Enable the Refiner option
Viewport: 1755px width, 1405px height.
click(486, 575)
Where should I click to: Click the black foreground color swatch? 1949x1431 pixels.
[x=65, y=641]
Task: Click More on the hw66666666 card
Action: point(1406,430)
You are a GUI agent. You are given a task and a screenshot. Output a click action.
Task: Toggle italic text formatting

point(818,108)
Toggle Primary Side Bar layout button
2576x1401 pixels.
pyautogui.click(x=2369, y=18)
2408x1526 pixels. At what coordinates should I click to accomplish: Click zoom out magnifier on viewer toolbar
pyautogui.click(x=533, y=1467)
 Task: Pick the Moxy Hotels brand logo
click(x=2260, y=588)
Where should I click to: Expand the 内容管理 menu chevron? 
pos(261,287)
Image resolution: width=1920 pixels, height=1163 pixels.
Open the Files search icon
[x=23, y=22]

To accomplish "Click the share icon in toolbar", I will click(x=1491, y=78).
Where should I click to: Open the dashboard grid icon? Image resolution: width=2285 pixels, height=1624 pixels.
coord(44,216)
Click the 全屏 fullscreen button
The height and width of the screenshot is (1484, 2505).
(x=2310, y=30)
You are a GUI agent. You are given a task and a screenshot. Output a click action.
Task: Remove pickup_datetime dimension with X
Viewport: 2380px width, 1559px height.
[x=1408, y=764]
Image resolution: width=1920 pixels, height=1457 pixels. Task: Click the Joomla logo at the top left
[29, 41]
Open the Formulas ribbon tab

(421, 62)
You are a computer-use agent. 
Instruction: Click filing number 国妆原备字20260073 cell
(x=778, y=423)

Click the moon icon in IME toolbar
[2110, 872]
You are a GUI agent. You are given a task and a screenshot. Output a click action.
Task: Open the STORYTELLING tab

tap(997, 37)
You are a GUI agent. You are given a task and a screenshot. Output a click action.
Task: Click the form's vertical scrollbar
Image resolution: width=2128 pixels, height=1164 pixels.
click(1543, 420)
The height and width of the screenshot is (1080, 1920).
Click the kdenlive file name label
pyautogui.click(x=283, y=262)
----------
[The task]
Repeat each entry exactly as it was given.

[Output of the exercise]
Enable the Refiner option
Viewport: 1755px width, 1405px height.
click(486, 575)
Where should I click to: Click the black foreground color swatch? 1949x1431 pixels.
[x=65, y=641]
Task: Click More on the hw66666666 card
Action: point(1406,430)
You are a GUI agent. You are given a task and a screenshot. Output a click action.
Task: Toggle italic text formatting

point(818,108)
Toggle Primary Side Bar layout button
2576x1401 pixels.
pyautogui.click(x=2369, y=18)
2408x1526 pixels. At what coordinates should I click to accomplish: Click zoom out magnifier on viewer toolbar
pyautogui.click(x=533, y=1467)
 Task: Pick the Moxy Hotels brand logo
click(x=2260, y=588)
Where should I click to: Expand the 内容管理 menu chevron? 
pos(261,287)
Image resolution: width=1920 pixels, height=1163 pixels.
Open the Files search icon
[x=23, y=22]

To accomplish "Click the share icon in toolbar", I will click(x=1491, y=78).
Where should I click to: Open the dashboard grid icon? Image resolution: width=2285 pixels, height=1624 pixels.
coord(44,216)
Click the 全屏 fullscreen button
The height and width of the screenshot is (1484, 2505).
(x=2310, y=30)
You are a GUI agent. You are given a task and a screenshot. Output a click action.
Task: Remove pickup_datetime dimension with X
Viewport: 2380px width, 1559px height.
[x=1408, y=764]
Image resolution: width=1920 pixels, height=1457 pixels. Task: Click the Joomla logo at the top left
[29, 41]
Open the Formulas ribbon tab

(421, 62)
You are a computer-use agent. 
Instruction: Click filing number 国妆原备字20260073 cell
(x=778, y=423)

Click the moon icon in IME toolbar
[2110, 872]
You are a GUI agent. You are given a task and a screenshot. Output a click action.
Task: Open the STORYTELLING tab

tap(997, 37)
You are a GUI agent. You are given a task and a screenshot. Output a click action.
Task: Click the form's vertical scrollbar
Image resolution: width=2128 pixels, height=1164 pixels.
click(1543, 420)
The height and width of the screenshot is (1080, 1920).
Click the kdenlive file name label
pyautogui.click(x=283, y=262)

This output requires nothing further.